自宅に着いて中に入り、内鍵を閉める。すると奥のリビングから話し声が聞こえてきた。
貴臣と誰かが話しているようだった。
三和土には、見慣れない茶色のローファーが置いてある。
客だろうか。すぐに貴臣が顔を覗かせた。
「おかえりなさい」
「……ただいま」
その後に、貴臣と同じくらいの上背で端整な顔立ちの男が出てきた。
貴臣と同じ制服を着ている。足もすらっと長くって、一言で表すと、なんだかとってもイケメンな人だった。

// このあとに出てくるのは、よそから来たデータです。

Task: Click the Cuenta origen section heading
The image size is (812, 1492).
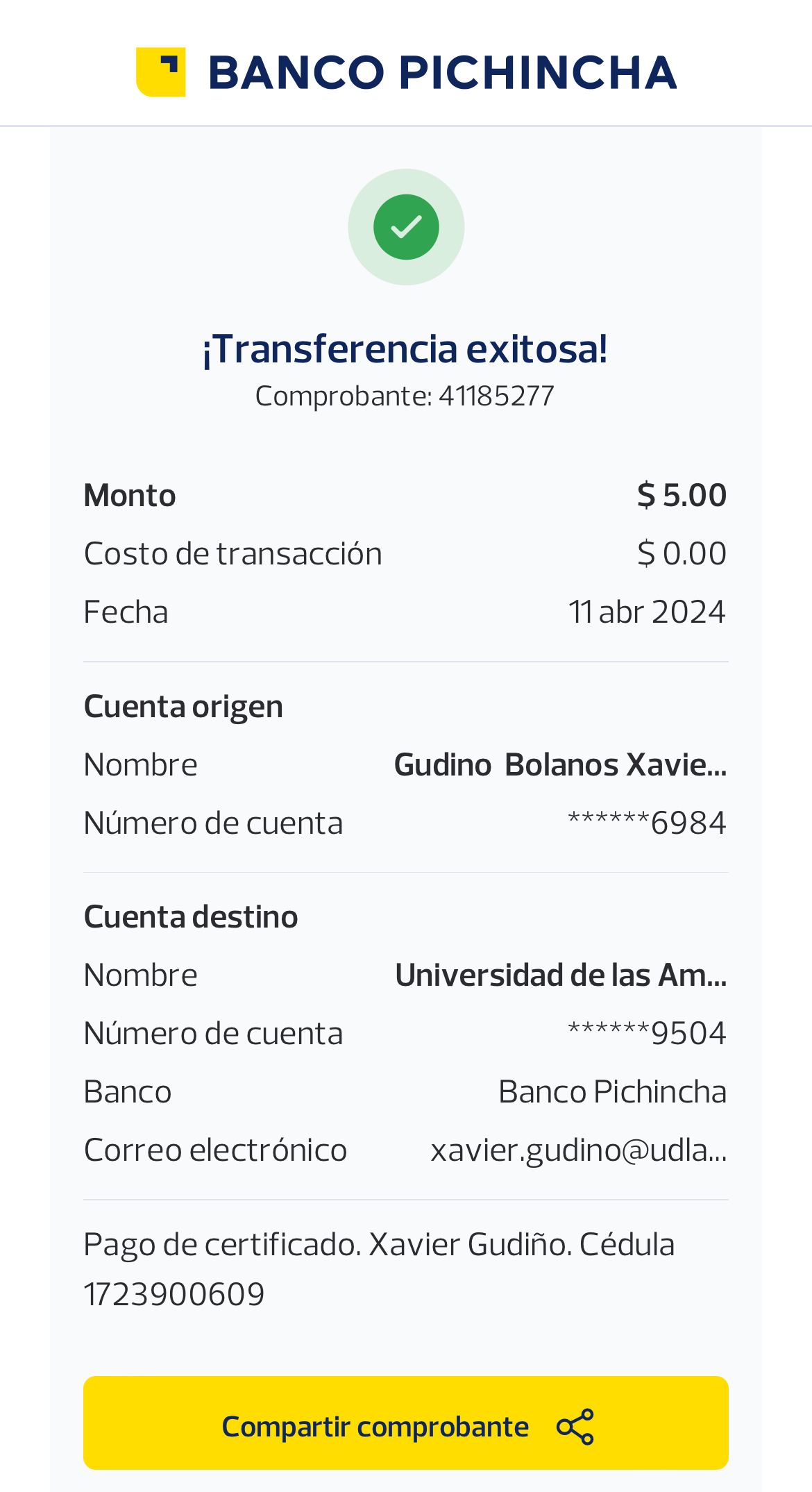Action: coord(183,707)
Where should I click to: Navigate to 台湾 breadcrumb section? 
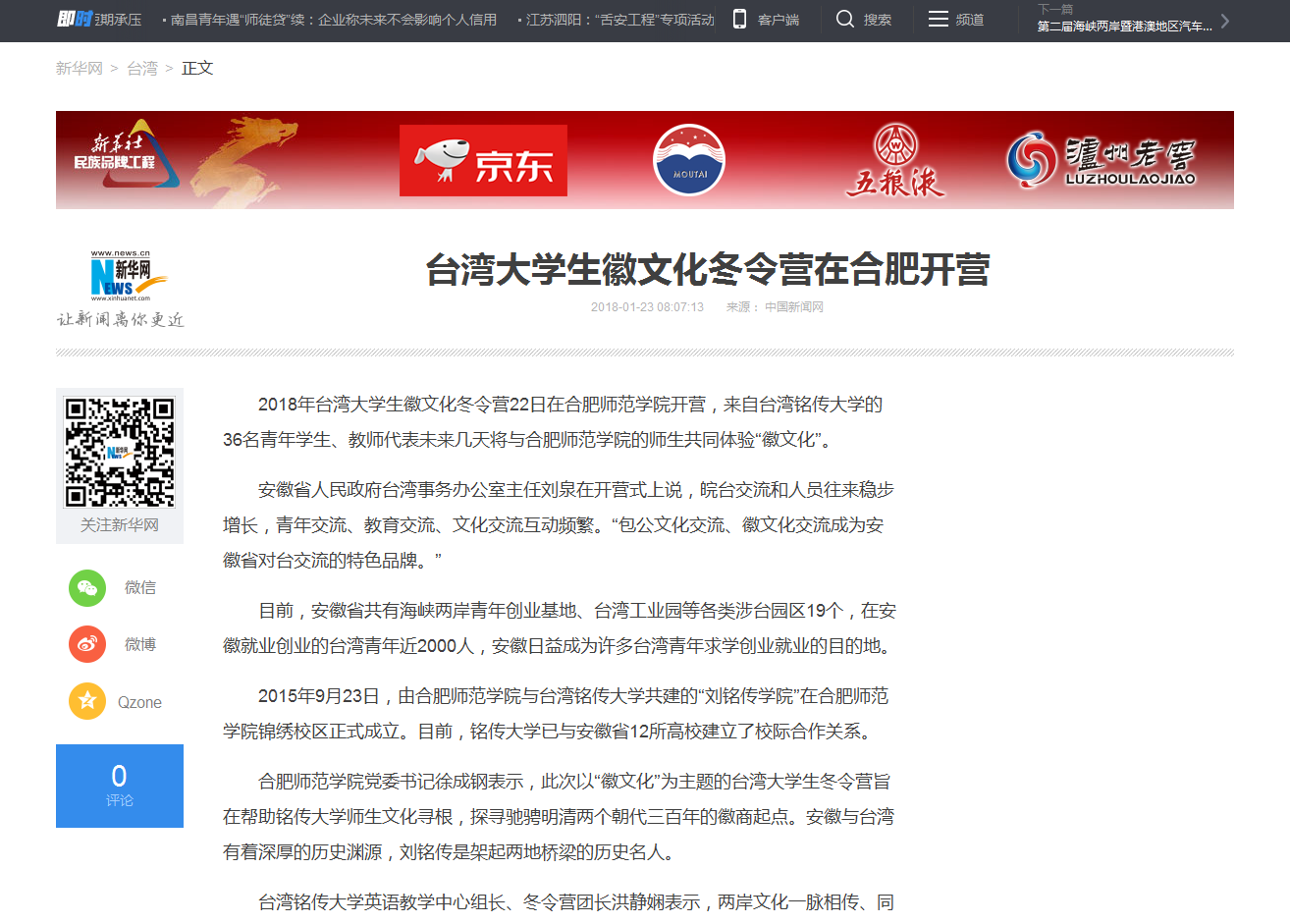[x=142, y=69]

「こんばんは。すいませんこんな時間まで。もう帰りますんで」
「あ、いえ、別に、おかまいなく」
爽やかに挨拶をされ、少々緊張しながら頭を下げる。
貴臣も靴を履きながら俺に笑いかけた。
「駅の方まで、一緒に行ってきますね」
「う、うん」
男が外に出ようとレバーを押したが、さっき俺が鍵を掛けたので開かなかった。貴臣はそれに気付き、すぐに鍵を捻ってドアを開ける。
「どうぞ」
「ありがとう」
男はふわっと笑いながら貴臣を見つめて、外に出た。
貴臣にエスコートしてもらえて満更でもない様子だ。
なんだなんだ、その嬉しそうな顔。
なんだかまるで。
2人が出ていったのと同時に即座にドアに耳をぴったりと貼り付けると、会話がうっすら聞き取れた。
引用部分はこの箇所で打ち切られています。